WGBS Analysis Part 16

Reviewing revised alignments

I got my Roslin genome-aligned data back! Last week the paper for this genome was published as well, so it’ll be nice to have that resource while I work with this data. Steven noticed that they have their own version of the mitochondrial genome, which is different than the sequence I used. This shouldn’t be a problem since mitochondrial DNA isn’t methylated.

multiqc

I transferred all mox bismark output to this gannet folder. I didn’t run multiqc on mox, so I did that in the same folder. I then copied the HTML reports and multiqc output to this repo folder! Once I was done moving files around, I looked at the multiqc report.

Similar to what I saw with the Hawaii samples, alignment to the Roslin genome was slightly lower, ranging between 61.5% to 62.0%. Percent duplicate reads was also lower when aligning to the Roslin genome! Percent duplication is much higher for this dataset than the Hawaii one (22.6%-26.4%), but that’s probably because the histology DNA wasn’t high quality. I noticed that the samples with more M C’s/M Aligned had higher percent duplication, but overall percent aligned wasn’t higher for these samples.

Screen Shot 2021-03-30 at 11 02 30 AM

Figure 1. General alignment statistics for oyster_v9 genome (left) and Roslin genome (right)

IGV

Since my alignment statistics generally looked good, I got to move onto a more important step: checking the alignments in IGV to make sure there isn’t any methylation in the mitochondrial sequence! I opened a new IGV session and entered in the genome URL, but it wouldn’t load since I didn’t have an index file. I posted this discussion to determine how to create a .fai file. After posting the discussion, I did a quick search and found samtools faidx. I decided to try samtools to create the index file. I returned to this discussion post where I had some issues running samtools, and successfully installed the latest version of htslib using these instructions. However, I ran into an error installing the latest samtools version!
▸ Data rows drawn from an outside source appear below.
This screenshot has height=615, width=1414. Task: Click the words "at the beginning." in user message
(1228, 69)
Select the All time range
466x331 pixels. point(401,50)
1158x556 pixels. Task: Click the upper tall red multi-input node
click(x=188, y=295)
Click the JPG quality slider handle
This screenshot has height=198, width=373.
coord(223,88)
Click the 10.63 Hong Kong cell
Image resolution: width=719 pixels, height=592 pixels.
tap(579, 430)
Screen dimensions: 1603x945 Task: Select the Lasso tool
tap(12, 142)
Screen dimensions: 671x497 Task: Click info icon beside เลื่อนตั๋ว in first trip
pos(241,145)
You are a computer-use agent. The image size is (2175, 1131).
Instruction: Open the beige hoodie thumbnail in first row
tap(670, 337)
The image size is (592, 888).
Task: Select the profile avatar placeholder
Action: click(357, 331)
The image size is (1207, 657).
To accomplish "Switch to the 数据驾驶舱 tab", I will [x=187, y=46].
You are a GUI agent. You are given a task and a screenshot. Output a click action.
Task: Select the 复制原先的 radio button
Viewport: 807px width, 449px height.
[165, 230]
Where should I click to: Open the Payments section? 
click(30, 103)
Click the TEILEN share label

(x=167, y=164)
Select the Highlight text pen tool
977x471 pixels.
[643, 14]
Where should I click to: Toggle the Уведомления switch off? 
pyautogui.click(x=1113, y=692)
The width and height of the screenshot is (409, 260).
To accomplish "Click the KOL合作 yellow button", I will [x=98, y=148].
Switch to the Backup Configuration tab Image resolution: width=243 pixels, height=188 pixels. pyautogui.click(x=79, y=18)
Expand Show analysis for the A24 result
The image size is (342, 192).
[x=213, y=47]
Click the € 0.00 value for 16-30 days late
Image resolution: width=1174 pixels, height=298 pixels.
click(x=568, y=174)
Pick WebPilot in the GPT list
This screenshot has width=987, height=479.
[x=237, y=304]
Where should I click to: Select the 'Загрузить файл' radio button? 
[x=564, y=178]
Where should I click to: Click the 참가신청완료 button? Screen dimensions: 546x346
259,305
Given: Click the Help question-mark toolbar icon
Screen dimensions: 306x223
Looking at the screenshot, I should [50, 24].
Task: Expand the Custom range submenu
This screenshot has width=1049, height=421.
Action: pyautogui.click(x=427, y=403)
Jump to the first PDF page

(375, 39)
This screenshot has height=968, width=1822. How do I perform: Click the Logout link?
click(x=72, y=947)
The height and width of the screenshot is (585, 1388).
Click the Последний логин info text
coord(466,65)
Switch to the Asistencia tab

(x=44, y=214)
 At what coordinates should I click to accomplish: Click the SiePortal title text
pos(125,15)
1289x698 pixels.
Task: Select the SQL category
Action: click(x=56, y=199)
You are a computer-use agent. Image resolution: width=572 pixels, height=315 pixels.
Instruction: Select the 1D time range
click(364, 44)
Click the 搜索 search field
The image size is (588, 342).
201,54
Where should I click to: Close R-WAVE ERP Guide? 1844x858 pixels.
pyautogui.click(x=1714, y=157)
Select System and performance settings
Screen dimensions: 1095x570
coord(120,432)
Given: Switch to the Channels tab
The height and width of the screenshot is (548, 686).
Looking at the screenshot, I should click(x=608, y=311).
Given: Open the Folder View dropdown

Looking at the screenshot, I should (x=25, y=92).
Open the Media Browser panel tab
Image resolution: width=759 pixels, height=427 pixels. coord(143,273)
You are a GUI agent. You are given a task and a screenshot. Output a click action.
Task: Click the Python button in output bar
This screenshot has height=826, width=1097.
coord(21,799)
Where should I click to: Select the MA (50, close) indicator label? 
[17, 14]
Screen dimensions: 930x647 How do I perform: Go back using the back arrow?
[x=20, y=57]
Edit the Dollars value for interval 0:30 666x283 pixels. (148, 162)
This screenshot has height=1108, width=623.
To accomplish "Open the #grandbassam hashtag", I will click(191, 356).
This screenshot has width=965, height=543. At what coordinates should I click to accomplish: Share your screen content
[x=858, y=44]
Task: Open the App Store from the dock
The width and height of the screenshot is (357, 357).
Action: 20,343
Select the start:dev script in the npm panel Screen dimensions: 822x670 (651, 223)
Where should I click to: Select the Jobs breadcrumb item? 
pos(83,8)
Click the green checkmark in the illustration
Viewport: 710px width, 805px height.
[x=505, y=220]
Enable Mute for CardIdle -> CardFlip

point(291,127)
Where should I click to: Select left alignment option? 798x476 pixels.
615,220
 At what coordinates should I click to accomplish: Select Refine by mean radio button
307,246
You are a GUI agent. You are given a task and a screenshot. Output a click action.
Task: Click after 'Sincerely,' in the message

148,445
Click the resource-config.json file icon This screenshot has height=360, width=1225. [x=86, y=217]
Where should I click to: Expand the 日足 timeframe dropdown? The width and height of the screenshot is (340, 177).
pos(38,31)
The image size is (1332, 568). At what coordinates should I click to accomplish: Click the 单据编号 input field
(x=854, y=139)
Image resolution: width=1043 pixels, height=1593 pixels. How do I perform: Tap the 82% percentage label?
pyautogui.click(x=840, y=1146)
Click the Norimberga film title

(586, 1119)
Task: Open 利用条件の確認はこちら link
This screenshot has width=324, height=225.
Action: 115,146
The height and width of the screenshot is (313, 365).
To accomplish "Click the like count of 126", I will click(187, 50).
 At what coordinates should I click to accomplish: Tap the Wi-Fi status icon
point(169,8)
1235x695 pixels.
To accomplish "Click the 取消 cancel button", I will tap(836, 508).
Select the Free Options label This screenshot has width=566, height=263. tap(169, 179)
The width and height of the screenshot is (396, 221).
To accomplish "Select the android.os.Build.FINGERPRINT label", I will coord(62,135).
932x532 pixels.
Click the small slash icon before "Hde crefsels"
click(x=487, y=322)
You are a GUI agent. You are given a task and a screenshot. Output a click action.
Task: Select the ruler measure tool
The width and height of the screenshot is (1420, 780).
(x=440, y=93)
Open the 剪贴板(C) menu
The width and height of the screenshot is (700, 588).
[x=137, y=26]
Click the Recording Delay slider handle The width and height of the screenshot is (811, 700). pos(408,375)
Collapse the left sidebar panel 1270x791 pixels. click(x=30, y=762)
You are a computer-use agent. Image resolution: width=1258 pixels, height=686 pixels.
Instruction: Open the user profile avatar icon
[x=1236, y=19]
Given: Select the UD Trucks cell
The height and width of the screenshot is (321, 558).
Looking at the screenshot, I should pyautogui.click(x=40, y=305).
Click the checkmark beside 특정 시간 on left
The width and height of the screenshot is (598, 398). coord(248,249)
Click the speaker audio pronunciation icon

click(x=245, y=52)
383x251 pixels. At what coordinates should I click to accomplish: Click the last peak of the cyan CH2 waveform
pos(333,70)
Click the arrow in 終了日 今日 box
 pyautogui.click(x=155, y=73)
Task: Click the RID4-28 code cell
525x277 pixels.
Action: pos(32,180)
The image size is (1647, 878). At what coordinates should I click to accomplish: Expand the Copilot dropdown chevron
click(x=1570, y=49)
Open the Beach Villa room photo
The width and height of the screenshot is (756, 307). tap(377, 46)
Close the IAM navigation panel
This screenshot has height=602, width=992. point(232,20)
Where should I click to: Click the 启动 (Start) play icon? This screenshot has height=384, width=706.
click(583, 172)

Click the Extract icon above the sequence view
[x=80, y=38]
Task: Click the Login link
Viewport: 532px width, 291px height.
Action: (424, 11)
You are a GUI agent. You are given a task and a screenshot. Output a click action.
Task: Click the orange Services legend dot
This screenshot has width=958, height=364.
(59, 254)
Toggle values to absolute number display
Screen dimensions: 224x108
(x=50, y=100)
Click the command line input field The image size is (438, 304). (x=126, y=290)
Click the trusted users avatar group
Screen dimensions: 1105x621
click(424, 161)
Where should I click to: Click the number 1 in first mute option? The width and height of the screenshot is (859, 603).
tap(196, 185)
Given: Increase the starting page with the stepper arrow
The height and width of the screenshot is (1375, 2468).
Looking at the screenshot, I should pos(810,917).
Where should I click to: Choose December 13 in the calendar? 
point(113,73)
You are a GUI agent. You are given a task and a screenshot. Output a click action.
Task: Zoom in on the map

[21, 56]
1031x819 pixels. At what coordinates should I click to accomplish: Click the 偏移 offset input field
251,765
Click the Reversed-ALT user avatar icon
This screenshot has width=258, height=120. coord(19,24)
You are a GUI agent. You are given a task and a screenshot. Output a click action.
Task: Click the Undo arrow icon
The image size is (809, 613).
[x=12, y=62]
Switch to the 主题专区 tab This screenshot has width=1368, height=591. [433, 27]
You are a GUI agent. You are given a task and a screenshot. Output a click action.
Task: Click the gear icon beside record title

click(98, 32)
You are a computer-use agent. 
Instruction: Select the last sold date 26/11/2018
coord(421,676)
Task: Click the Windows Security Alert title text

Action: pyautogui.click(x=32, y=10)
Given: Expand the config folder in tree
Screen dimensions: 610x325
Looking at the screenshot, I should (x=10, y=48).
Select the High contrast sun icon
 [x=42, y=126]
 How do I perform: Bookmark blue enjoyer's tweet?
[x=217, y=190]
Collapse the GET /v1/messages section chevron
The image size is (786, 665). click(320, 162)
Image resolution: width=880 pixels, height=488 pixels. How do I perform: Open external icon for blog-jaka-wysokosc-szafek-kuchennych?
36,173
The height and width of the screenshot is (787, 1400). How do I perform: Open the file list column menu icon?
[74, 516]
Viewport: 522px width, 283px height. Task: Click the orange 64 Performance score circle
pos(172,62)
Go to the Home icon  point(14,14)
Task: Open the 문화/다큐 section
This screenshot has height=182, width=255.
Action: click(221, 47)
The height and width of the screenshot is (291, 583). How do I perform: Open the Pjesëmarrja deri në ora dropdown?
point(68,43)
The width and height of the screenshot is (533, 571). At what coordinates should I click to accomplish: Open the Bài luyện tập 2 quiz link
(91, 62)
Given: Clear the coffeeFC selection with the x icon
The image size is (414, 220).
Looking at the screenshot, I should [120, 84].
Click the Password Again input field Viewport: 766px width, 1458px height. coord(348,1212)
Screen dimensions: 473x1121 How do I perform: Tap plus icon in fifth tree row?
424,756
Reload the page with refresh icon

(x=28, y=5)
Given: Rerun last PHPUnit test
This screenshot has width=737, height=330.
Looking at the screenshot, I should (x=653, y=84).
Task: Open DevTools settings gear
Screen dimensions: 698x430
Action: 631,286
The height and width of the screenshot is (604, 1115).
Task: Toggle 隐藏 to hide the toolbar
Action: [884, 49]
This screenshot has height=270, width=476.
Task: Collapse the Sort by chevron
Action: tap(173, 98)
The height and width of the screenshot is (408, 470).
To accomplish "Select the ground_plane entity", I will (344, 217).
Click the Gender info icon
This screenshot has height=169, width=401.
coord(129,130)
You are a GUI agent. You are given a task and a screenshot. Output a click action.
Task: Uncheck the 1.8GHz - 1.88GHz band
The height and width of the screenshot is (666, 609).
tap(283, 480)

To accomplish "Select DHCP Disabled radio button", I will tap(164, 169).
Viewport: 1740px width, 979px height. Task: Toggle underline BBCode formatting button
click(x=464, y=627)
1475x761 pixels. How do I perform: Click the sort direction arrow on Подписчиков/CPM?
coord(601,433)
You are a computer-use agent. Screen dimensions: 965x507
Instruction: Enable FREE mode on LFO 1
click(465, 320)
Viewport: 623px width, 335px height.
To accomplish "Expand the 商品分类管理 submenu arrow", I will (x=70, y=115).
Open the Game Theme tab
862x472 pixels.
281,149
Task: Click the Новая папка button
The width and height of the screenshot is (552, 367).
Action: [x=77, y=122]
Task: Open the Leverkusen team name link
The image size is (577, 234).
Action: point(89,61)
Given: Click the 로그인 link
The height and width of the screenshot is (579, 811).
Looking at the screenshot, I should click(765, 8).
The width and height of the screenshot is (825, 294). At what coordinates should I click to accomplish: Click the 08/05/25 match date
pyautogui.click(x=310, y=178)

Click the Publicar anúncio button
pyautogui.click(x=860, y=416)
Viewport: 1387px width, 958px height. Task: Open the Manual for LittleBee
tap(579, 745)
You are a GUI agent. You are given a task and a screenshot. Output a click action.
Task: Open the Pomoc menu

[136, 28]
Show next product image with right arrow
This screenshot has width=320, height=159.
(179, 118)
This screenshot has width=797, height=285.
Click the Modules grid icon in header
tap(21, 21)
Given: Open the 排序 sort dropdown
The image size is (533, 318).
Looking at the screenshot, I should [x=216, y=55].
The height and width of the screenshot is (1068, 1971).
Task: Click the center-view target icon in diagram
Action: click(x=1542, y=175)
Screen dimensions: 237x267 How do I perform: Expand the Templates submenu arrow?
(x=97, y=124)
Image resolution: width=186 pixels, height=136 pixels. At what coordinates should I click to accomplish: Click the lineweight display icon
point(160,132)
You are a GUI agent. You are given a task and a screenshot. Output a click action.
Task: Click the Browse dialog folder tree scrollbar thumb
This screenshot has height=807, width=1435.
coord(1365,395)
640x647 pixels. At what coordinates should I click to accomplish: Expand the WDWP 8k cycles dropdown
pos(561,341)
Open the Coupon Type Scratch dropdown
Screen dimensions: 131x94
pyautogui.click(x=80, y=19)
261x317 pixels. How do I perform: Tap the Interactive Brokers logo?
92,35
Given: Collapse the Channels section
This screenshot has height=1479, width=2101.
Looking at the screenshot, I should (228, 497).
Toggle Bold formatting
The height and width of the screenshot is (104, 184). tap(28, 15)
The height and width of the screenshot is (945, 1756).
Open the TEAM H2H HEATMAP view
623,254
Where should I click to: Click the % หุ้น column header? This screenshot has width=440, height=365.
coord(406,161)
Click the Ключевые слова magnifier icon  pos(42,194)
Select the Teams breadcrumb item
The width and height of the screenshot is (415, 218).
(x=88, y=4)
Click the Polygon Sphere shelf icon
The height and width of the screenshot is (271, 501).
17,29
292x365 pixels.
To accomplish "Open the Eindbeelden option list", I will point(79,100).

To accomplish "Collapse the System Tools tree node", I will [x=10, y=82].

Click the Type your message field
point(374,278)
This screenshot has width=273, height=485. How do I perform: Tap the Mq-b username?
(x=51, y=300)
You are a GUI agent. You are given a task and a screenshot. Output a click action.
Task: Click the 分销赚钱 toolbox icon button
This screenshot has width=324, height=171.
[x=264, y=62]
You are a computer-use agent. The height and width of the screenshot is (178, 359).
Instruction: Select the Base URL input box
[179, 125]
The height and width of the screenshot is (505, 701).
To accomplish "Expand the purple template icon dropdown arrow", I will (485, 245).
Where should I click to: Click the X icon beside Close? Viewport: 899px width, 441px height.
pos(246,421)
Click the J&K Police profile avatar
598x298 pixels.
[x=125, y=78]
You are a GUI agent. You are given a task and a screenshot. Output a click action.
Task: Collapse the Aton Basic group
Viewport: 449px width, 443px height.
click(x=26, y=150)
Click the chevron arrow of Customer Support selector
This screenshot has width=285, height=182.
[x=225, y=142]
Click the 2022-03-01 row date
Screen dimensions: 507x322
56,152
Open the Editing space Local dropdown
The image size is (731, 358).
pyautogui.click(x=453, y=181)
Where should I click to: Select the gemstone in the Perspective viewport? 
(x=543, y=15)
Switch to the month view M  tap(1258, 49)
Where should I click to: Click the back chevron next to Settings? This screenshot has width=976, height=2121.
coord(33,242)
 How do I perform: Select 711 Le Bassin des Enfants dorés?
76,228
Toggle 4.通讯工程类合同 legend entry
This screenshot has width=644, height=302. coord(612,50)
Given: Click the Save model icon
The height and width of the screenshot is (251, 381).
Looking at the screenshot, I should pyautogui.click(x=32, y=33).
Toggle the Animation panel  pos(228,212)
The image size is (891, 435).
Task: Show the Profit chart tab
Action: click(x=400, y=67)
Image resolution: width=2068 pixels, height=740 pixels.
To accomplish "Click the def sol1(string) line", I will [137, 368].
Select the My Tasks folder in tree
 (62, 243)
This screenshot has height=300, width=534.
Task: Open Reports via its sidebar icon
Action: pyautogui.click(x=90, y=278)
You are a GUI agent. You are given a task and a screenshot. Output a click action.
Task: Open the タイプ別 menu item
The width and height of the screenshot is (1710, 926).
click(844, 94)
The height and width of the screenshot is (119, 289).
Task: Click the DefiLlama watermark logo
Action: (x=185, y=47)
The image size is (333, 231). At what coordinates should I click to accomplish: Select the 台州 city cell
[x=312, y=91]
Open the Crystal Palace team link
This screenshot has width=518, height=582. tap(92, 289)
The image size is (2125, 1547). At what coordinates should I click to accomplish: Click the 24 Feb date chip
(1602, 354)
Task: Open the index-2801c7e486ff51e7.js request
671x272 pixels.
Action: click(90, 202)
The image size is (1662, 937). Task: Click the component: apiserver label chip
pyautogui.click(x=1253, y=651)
I downloaded the latest version on genefish and ran ./configure --prefix=/Users/Shared/Apps/samtools-1.12. Got the following error:

config.status: creating config.mk
dyld: Library not loaded: /usr/local/opt/mpfr/lib/libmpfr.4.dylib
  Referenced from: /usr/local/bin/gawk
  Reason: image not found
./config.status: line 879: 83237 Done(141)               eval sed \"\$ac_sed_extra\" "$ac_file_inputs"
     83238 Abort trap: 6           | $AWK -f "$ac_tmp/subs.awk" > $ac_tmp/out
config.status: error: could not create config.mk

Sam suggested I upgrade gawk using brew upgrade gawk. When I tried that, I got another error:

Screen Shot 2021-03-30 at 11 47 14 AM

Sam then suggested I install gawk before running samtools. While I was going down that rabbit hole, Steven commented on my original discussion post and said I should make an index file with IGV. IGV didn’t give me an option to create an index file when I added the genome URL, but I found this page in their documentation that has instructions to create a genome. Under Genomes > Create .genome File, I added in the FASTA URL and named the genome “Roslin-gigas-mito.genome.” It worked! I saved the genome and index file in this directory with my combined FASTA sequence. At last, I was able to load in sample bedgraphs and look at the mitochondrial sequence.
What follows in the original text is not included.